Prior to 1992, during the Yugoslavia days, the beginnings of the team started to take its form. Players were part of Sarajevo based Uporni Sitting Volleyball Club which were champions of Yugoslavia three times in a row. Bosnia and Herzegovina men's sitting volleyball team includes athletes who were deeply affected by the Bosnian War (6 April 1992 – 14 December 1995). Due to the large number of people injured in the conflict, the country started to invest more in Paralympic sports. Captain Sabahudin Delalić fought for the Bosnian army and lost part of his right leg after a wall fell on him. Safet Alibašić lost one of his legs when he stepped on a landmine.

The first major tournament participation came in during 1995 European championship. During its qualification phase in early December 1994, the team (all players from Sarajevo club SDI Spid), traveled to Zagreb on a bus riddled with bullet holes in temperatures of 17 degrees below zero. Bosnia along with Austria were the only nations to travel to play Croatia in the qualification tournament (out of 11 invited). Croatia finished undefeated with victories over Austria 3:0 (15:5, 15:8, 16:14) and Bosnia (15:6, 15:8, 15:11). Bosnia beat Austria, however all 3 nations qualified for the finals.

Team made their Paralympic Games debut at Sydney 2000 and won silver. There were five total Paralympic podium finishes in sitting volleyball for Bosnia and Herzegovina. They are the only medals in Olympic and Paralympic Games as an independent nation (from Yugoslavia). The 800 metres distance runner Amel Tuka holds the only other prestigious medal for Bosnia and Herzegovina, a bronze at 2015 World Championships in Athletics in Beijing.

On 21 June 2014, Edin Džeko congratulated the BiH men's national sitting volleyball team after they won 2014 Sitting Volleyball World Championships title, stating "You are our pride and inspiration".

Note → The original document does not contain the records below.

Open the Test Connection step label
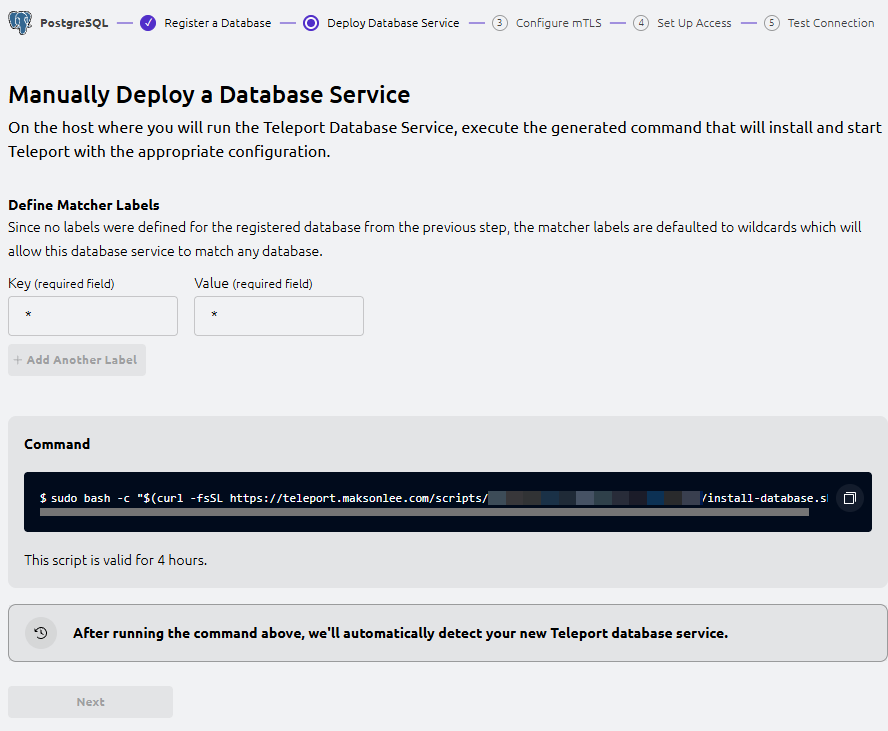This screenshot has width=888, height=731. click(830, 23)
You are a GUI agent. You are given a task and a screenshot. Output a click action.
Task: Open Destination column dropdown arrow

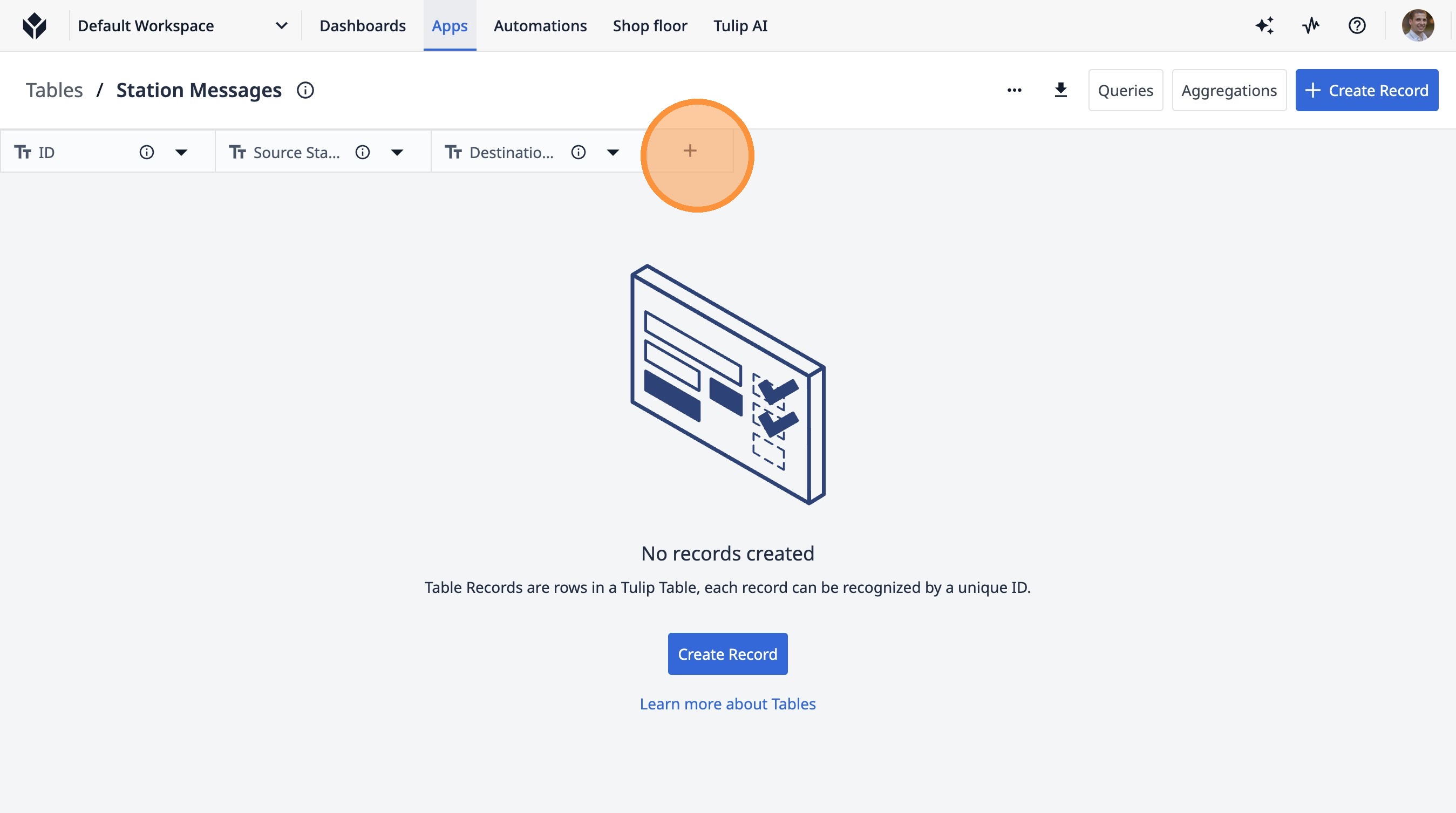point(613,152)
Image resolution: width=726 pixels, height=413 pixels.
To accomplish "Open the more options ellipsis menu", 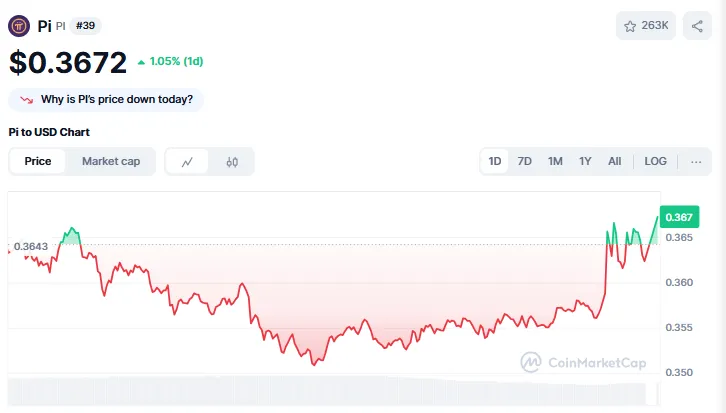I will click(696, 161).
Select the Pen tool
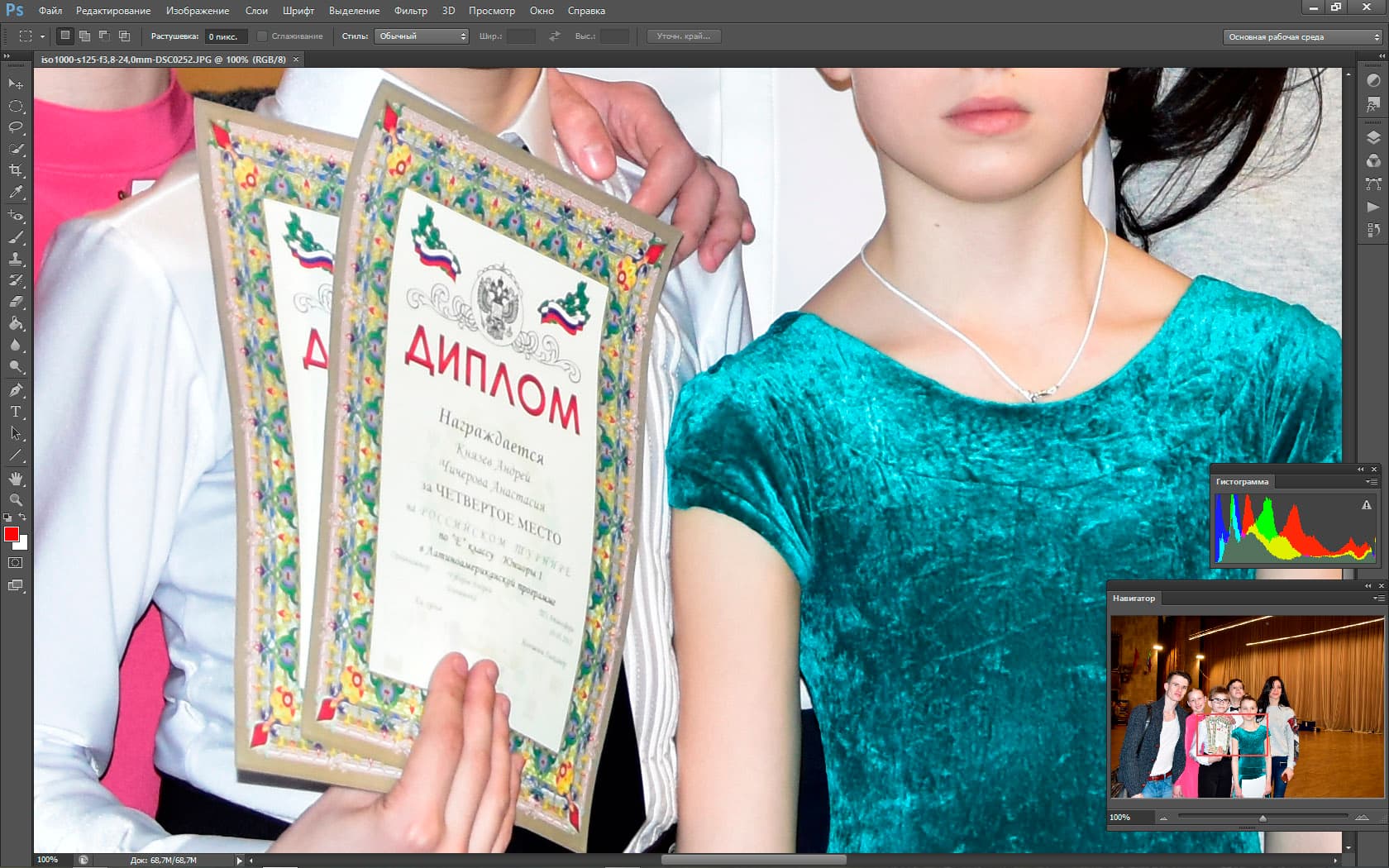The height and width of the screenshot is (868, 1389). pos(16,390)
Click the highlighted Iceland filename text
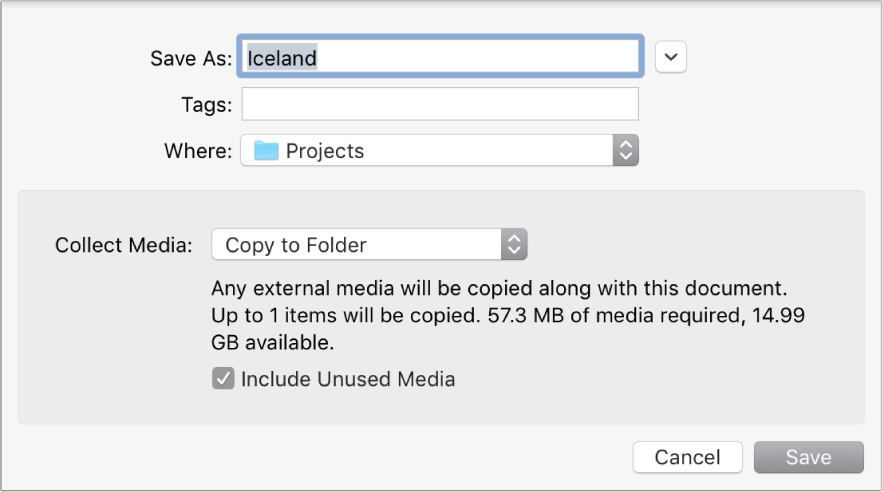Viewport: 883px width, 492px height. (282, 58)
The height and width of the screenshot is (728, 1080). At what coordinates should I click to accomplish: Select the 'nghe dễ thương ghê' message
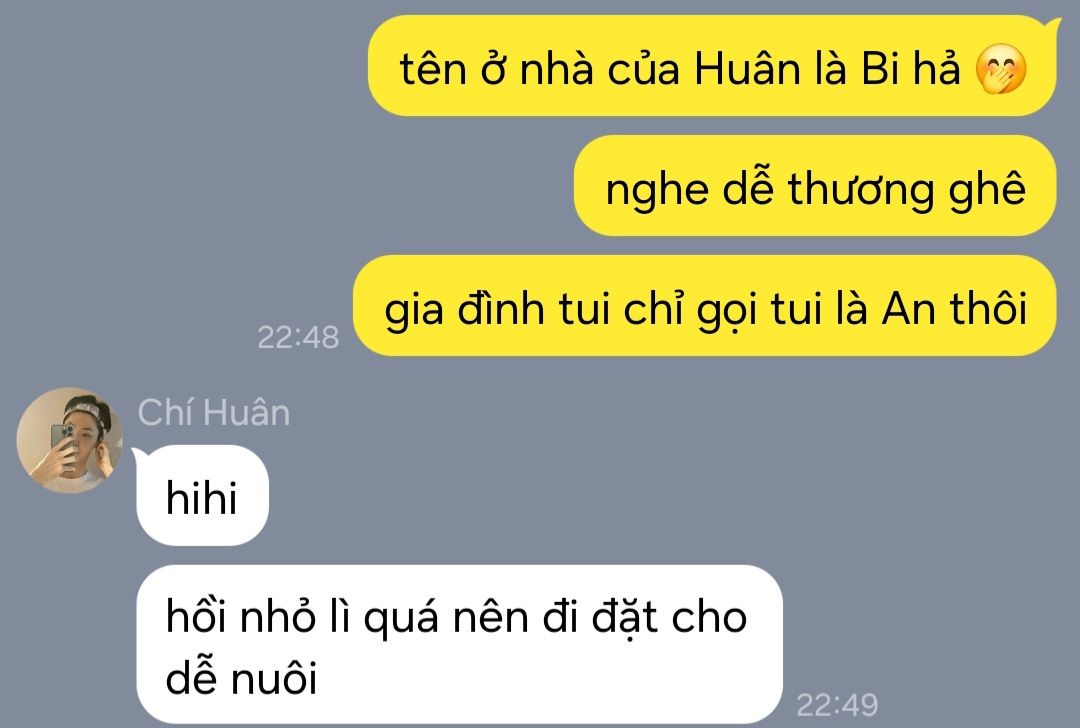coord(815,185)
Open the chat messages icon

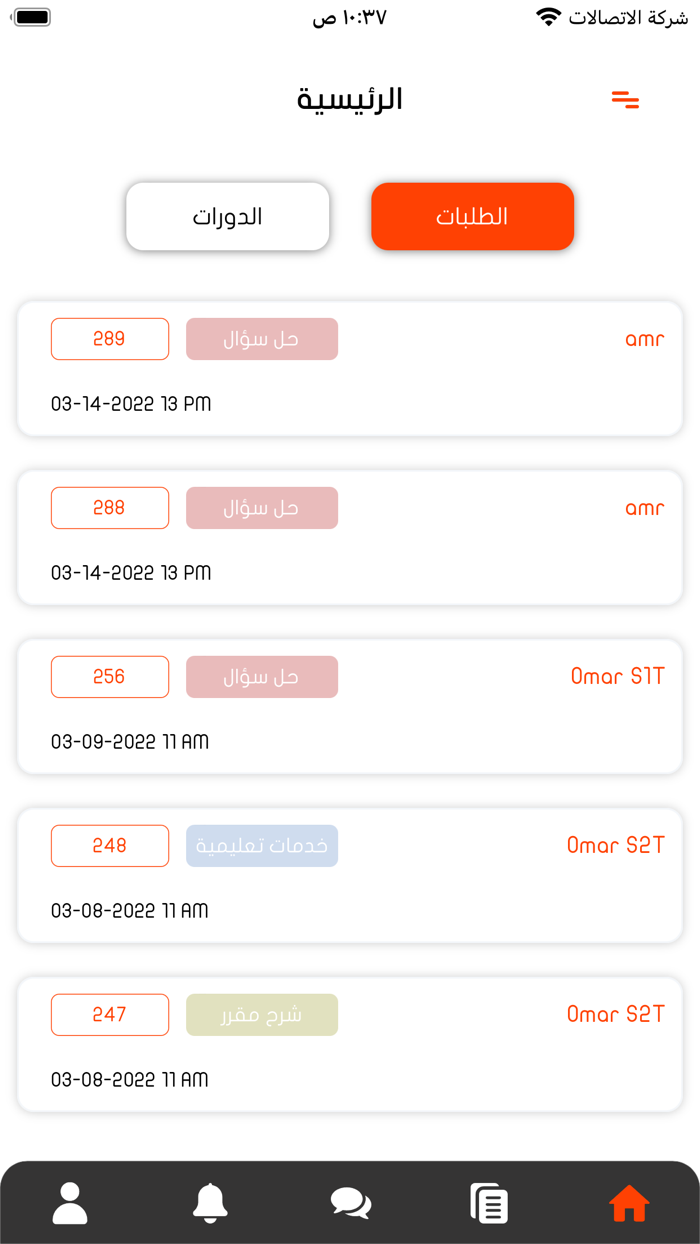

On 10 September 2012, Basketball Federation of Bosnia and Herzegovina congratulated the BiH sitting volleyball team upon their paralympic gold medal win at 2012 Summer Paralympics in London, saying "You are a pride of our nation",
 as did NFSBiH (normalization committee) with Ivica Osim at the head.

Success formula

Height, experience and strong club league are key to success in the sitting volleyball. 80% of the Bosnian national team players come from Sarajevo based and Europe's top two sitting volleyball club sides; SDI Spid and OKI Fantomi. Height is a critical aspect of successful team as was case with Iranian national team winning gold over Bosnia at Rio 2016 Paralympics final due to height advantage of tallest Paralympian Morteza Mehrzadselakjani at 2.46m (8ft 1in), giving his team an advantage in his ability to both block at the net and fire over returns from a much higher trajectory. In the Rio final; Mehrzadselakjani was top scorer for Iran with 28 points. Safet Alibašić top scored for BIH with 16 points. Fastest serve came from Adnan Manko at 68 km/h. Sport investment, financial backing and sprint velocities are other key factors.

Style of play

Bosnia play an attacking style of volleyball.

Nickname

A popular nickname of all Bosnian sport players and/or teams is the Zmajevi or Dragons in English alluding to the famous Bosnian general Husein Gradaščević who fought for Bosnian independence and who was known as the "Dragon of Bosnia". In foreign media, they are sometimes referred to as the Golden Lilies, in reference to the golden lily featured on the coat of arms of the influential Bosnian medieval Kotromanić dynasty.

Sponsorship

Team is sponsored by Sarajevo based telecommunication company BH Telecom d.d. since 1996.

Honours

Seniors Competitive record

Paralympic Games

World Para Volleyball Championship

European Championships

 Bosnia played 1 extra opponent in group stage of 2017 championship while Russia/Ukraine/Croatia (other semi-final sides) played 1 less.

Minor tournaments
Note: WOVD Intercontinental Cup tournaments serve as Paralympic qualifiers. In 2005 Sarajevo competition; club Sdi Spid faced Iran in the final.

Juniors Competitive record

Junior World Championships

Junior European Championships

Coaches

Coaching staff

Players

Players called up for 2016 Summer Paralympics:

Head coach: Mirza Hrustemović

Players called up for 2015 European Championships:

Sabahudin Delalić (captain), Dževad Hamzić, Asim Medić, Safet Alibašić, Beniz Kadrić, Ermin Jusufović, Muhamed Kapetanović, Nizam Čančar, Ismet Godinjak, Adnan Manko, Mirzet Duran, Adnan Kešmer, Edin Džino, Armin Šehić, Jasmin Brkić, Adin Likić, Damir Grbić.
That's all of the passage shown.